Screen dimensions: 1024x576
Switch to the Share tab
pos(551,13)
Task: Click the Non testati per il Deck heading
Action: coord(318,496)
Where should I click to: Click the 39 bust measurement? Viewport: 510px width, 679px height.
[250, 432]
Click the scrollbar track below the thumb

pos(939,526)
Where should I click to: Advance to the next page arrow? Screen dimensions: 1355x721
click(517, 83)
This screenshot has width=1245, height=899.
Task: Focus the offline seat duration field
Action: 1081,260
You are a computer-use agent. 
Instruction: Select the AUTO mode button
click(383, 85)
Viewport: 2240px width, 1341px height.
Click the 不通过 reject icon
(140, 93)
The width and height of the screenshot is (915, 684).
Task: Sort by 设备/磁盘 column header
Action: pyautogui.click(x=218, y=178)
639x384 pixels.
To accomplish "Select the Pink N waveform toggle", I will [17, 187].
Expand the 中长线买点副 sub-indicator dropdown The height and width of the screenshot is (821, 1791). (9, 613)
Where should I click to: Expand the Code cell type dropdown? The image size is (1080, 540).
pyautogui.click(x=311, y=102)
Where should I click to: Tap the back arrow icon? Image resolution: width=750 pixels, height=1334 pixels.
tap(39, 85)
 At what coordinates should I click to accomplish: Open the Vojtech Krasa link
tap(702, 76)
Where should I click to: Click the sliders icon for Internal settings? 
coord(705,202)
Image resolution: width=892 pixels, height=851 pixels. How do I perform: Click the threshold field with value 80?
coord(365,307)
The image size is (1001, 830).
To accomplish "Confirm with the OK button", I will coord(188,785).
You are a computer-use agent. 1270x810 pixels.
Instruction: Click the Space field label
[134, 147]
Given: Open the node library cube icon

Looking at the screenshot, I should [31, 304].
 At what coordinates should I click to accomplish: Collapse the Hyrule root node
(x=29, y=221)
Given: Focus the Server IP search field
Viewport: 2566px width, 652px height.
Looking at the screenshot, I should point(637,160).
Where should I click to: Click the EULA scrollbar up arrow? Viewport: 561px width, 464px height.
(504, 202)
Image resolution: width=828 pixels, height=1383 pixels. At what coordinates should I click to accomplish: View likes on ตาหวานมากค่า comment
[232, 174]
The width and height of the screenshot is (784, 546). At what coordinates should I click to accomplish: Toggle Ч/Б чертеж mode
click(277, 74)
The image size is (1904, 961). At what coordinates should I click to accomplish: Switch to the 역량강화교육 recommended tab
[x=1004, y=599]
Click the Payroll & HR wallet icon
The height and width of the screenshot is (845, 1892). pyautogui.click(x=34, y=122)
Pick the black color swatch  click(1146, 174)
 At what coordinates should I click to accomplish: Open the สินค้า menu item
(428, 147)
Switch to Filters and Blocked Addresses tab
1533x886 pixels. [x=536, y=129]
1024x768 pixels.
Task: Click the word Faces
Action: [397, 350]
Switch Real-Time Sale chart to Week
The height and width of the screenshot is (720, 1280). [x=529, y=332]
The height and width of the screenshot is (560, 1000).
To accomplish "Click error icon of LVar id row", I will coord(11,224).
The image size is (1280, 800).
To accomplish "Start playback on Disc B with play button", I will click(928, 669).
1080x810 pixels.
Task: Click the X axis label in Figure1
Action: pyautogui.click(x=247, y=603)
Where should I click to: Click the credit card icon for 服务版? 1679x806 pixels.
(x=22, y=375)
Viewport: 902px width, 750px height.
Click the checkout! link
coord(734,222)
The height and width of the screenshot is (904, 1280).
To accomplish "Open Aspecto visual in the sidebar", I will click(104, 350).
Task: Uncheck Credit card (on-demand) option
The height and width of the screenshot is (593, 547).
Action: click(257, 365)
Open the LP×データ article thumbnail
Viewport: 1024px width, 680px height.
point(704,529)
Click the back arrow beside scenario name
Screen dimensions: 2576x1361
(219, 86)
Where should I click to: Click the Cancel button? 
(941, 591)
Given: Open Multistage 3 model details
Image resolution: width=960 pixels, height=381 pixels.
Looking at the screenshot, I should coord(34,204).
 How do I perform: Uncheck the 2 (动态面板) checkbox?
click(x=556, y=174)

• _Work required_:
Rewrite the entries as a JSON list of strings with one string per line, starting at the beginning of the entries and going on through the line containing "Action: pyautogui.click(x=218, y=178)". Leave out blank lines.

• _Exercise answer_:
[
  "Screen dimensions: 1024x576",
  "Switch to the Share tab",
  "pos(551,13)",
  "Task: Click the Non testati per il Deck heading",
  "Action: coord(318,496)",
  "Where should I click to: Click the 39 bust measurement? Viewport: 510px width, 679px height.",
  "[250, 432]",
  "Click the scrollbar track below the thumb",
  "pos(939,526)",
  "Where should I click to: Advance to the next page arrow? Screen dimensions: 1355x721",
  "click(517, 83)",
  "This screenshot has width=1245, height=899.",
  "Task: Focus the offline seat duration field",
  "Action: 1081,260",
  "You are a computer-use agent. ",
  "Instruction: Select the AUTO mode button",
  "click(383, 85)",
  "Viewport: 2240px width, 1341px height.",
  "Click the 不通过 reject icon",
  "(140, 93)",
  "The width and height of the screenshot is (915, 684).",
  "Task: Sort by 设备/磁盘 column header",
  "Action: pyautogui.click(x=218, y=178)"
]